» READING TEXT
<<<<
The exclusive claim to speak authoritatively about the human person seems to be a view borne out across a much wider range of theologians who clearly communicate only for and within the guild and the larger church. And who teach only to create the next generation of acolytes on their way to guild altars. 

I suspect that this has happened because there has arisen a Christian tradition that entering into the realm of knowing God, humanity, and God’s relationship to the world requires a special, esoteric quality called Christian faith. In short it demands that one know the world as the Christian community knows it before one can know it at all. In this view there simply is no natural revelation worth speaking of. 

It is fairly obvious that in the United States this insistence that Christian faith precedes knowledge of reality has been an evangelistic disaster. Even those raised in Christian communities are falling away, and those attracted to them are often naively attracted by simple human fellowship, or are more dangerously seeking the mindless comfort of a sect or cult.
>>>>
» DATA SECTION
<<<<
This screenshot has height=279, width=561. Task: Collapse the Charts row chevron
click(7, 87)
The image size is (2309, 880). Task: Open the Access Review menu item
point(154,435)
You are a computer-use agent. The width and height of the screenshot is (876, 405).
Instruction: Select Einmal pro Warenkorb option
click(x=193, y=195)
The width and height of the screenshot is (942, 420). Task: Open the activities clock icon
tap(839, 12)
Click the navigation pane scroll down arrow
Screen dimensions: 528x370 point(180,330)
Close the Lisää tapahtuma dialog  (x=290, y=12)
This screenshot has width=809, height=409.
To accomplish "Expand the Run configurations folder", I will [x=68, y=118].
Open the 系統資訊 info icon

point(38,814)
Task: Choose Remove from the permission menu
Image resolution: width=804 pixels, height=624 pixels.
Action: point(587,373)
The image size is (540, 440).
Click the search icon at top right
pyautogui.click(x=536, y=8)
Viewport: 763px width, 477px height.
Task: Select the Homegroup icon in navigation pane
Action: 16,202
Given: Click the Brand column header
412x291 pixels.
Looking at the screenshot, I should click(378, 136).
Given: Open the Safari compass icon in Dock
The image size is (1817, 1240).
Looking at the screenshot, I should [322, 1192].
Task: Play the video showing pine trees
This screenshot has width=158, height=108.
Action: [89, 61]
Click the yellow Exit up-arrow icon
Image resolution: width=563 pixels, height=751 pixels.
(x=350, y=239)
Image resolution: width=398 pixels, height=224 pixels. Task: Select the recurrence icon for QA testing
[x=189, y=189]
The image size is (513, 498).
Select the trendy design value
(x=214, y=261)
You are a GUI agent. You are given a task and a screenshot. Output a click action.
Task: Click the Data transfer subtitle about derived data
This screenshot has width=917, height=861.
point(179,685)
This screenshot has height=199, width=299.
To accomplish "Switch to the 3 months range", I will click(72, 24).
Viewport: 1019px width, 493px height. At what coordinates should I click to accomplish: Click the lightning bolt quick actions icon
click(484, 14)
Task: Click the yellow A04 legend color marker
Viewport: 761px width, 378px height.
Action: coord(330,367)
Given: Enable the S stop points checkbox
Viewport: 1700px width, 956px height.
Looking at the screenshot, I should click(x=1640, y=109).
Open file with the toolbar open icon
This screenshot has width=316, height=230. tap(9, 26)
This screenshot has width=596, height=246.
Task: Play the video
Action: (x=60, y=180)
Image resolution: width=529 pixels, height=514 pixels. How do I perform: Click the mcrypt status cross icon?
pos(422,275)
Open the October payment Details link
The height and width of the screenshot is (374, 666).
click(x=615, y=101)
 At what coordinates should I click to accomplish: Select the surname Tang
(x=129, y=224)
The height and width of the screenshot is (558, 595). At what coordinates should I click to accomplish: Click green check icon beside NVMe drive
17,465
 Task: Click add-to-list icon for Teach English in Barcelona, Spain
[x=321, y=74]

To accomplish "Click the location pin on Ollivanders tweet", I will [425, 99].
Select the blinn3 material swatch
>>>>
» PARTS OF THE EXERCISE
a) In the passage on Christian faith and knowledge, what does the author say the insistence that Christian faith precedes knowledge of reality has been in the United States?
b) Copy out the records from the line containing "Task: Choose Remove from the permission menu" through the line containing "Looking at the screenshot, I should click(378, 136).", including both of those lines.

» EXPECTED RESPONSES
a) An evangelistic disaster.

b)
Task: Choose Remove from the permission menu
Image resolution: width=804 pixels, height=624 pixels.
Action: point(587,373)
The image size is (540, 440).
Click the search icon at top right
pyautogui.click(x=536, y=8)
Viewport: 763px width, 477px height.
Task: Select the Homegroup icon in navigation pane
Action: 16,202
Given: Click the Brand column header
412x291 pixels.
Looking at the screenshot, I should click(378, 136).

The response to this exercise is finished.